→ TEXT:

More than a million without power in Ukraine regions after intense Russian strikes

By Kosta Gak, Tim Lister, CNN
Kyiv, Ukraine (CNN) — Several regions of Ukraine have endured a night of Russian drone and missile attacks targeting energy infrastructure that left more than a million households without power, according to the interior ministry.
Ukrainian President Volodymyr Zelensky said Russia had used more than 450 drones and 30 missiles and that more than a dozen civilian facilities around the country had been damaged overnight Friday into Saturday.
“It is important that everyone now sees what Russia is doing – every step they take in terror against our people, all their attacks, for this is clearly not about ending the war,” Zelensky added.
The strikes also injured several civilians and left many areas without water supplies, regional authorities said.
Interior minister Ihor Klymenko said the strikes had delivered “painful blows to Ukraine’s energy sector,” with the Odesa and Mykolaiv regions particularly impacted.
The attacks come as US President Donald Trump’s special envoy Steve Witkoff prepares to meet Zelensky and European officials in Berlin for talks on advancing the US plan for a peace settlement in the nearly four-year-old war.
Russia has focused on crippling Ukraine’s energy infrastructure as winter sets in and has been able to strike more targets in recent months by firing a mix of several hundred drones and missiles simultaneously.
In Odesa, “the targets were port and energy facilities. The enemy struck the Odesa seaport, causing a fire in the grain storage facilities,” said Oleksiy Kuleba, Ukraine’s deputy prime minister and minister of community and territorial development.
Ukraine’s largest power company DTEK said 20 electrical substations had been damaged in the Odesa region. Video supplied by DTEK showed personnel beginning to clear debris at the site of one of the power substations that had been hit.
Kuleba added that in the southern city of Kherson, the regional capital was without electricity, affecting more than 140,000 customers. Water supplies there have been reduced to four hours a day while repair work continues, according to local officials.
In neighboring Mykolaiv, the city’s mayor Oleksandr Senkevych said the strikes had been “one of the most massive attacks on Mykolaiv and the region in recent times,” adding that five people had been injured.
In the north, Chernihiv was struck more than 30 times overnight, according to Vyacheslav Chaus, head of the regional military administration.
For its part, the Russian defense ministry said more than 40 Ukrainian drones had been intercepted overnight. Several apartments were struck in the southern city of Saratov, according to the regional governor Roman Busargin, killing two people.
On Friday, three Turkish-owned ships were damaged in Russian attacks on ports in the Odesa region, according to Ukraine’s navy spokesperson.
Discussions to continue in Germany
Germany is set to host Witkoff, the US envoy, as well as European and Ukrainian delegations, in the coming days for further negotiations on a US-backed plan for ending the war.
After talks among European, US and Ukrainian officials in Paris on Friday, France said Europeans, Americans and Ukraine needed to agree on common ground in peace negotiations with Russia.
“It will be up to the Americans to use their power and their skill to convince the Russians that this option of consolidating this common ground between the Ukrainians and the Americans is indeed the one on which peace is built,” the French presidency said.

→ STATED GOAL A: Copy the passage from the Ukraine power outage report above, starting at "Discussions to continue" and ending at "negotiations with Russia.".
→ STATED GOAL B: Proceed with the article on the Russian strikes on Ukraine's energy infrastructure, picking up after its final sentence.

→ SUPPLIED ENTRIES:
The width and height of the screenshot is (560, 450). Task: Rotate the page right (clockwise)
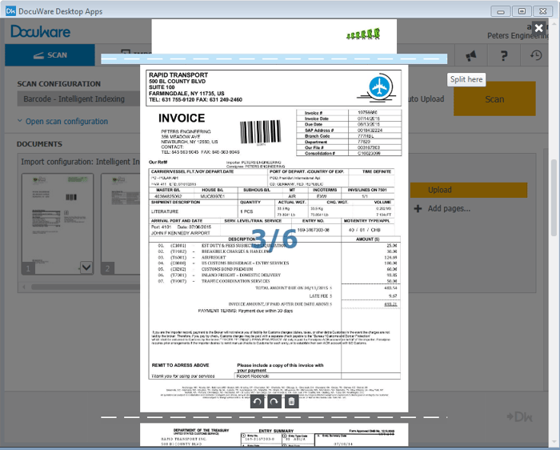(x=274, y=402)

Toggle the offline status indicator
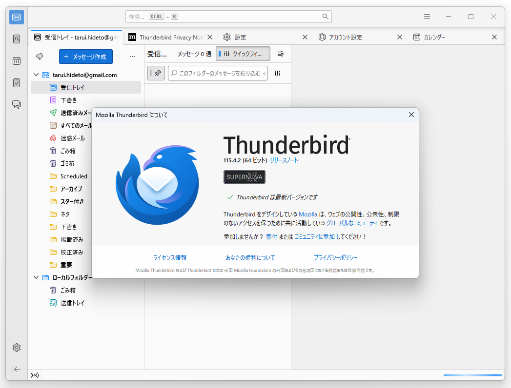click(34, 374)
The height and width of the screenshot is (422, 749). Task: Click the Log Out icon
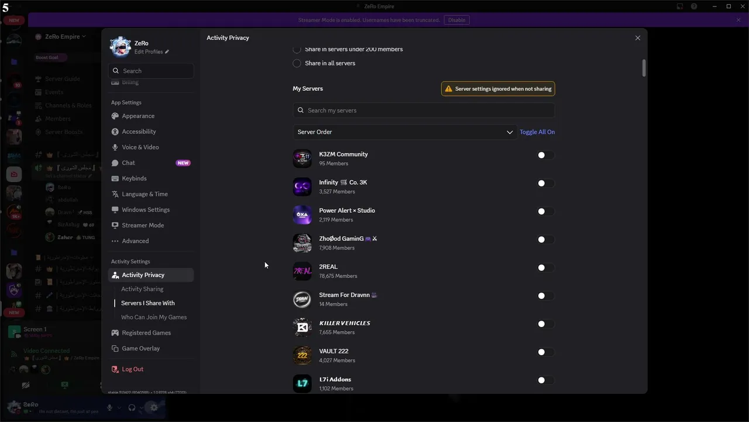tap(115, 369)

==

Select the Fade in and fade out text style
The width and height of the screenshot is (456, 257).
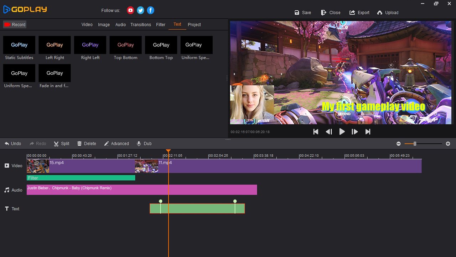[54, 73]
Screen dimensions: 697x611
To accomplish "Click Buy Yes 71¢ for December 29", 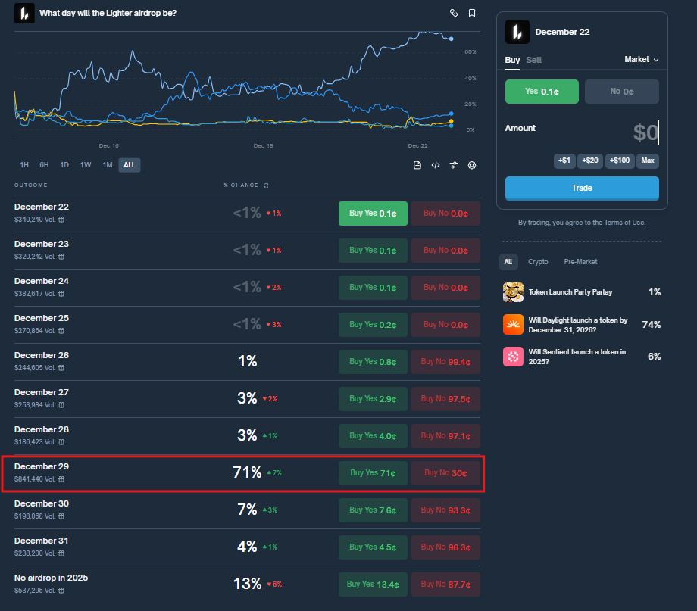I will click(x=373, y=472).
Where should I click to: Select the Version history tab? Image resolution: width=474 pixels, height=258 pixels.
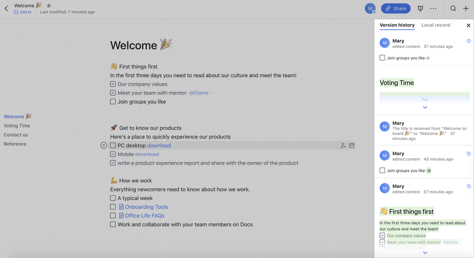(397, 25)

→ RESPONSE A:
Discussions to continue in Germany
Germany is set to host Witkoff, the US envoy, as well as European and Ukrainian delegations, in the coming days for further negotiations on a US-backed plan for ending the war.
After talks among European, US and Ukrainian officials in Paris on Friday, France said Europeans, Americans and Ukraine needed to agree on common ground in peace negotiations with Russia.

→ RESPONSE B:
The Americans “insist on the issue of territories, while the Ukrainians and Europeans insist on the issue of security guarantees, and that is what must be balanced,” the presidency said.
“The Ukrainians have not made a deal on the territories, are not considering a deal on the territories today, are not considering a DMZ,” or demilitarized zone, it added. What happened on territory was bound up with security guarantees, the presidency said in a briefing.
On Friday, Russia said it had not seen the new peace proposals that resulted from the talks between Europe, the US and Ukraine, adding that it may not like them, according to Russian state media.
“What the Americans are currently coordinating with the Europeans and the Ukrainians should ultimately be shown to us. This will naturally provoke a corresponding reaction; I don’t think we’ll be entirely happy with it either,” Kremlin aide Yury Ushakov said.
Ukraine claims rare battlefield gain
On the frontlines, a rare Ukrainian counterattack has inflicted heavy losses on Russian troops in the Kharkiv region, according to the Ukrainian military and analysts.
At the same time, Ukrainian forces continue to resist the Russian offensive aimed at taking the key hub of Pokrovsk in Donetsk region, the military’s commander-in-chief Oleksandr Syrskyi said Saturday.
The Russians were conducting “offensive operations along virtually the entire line of contact,” he said. “On some days, the number of combat engagements reaches 300 — the highest since the start of the war.”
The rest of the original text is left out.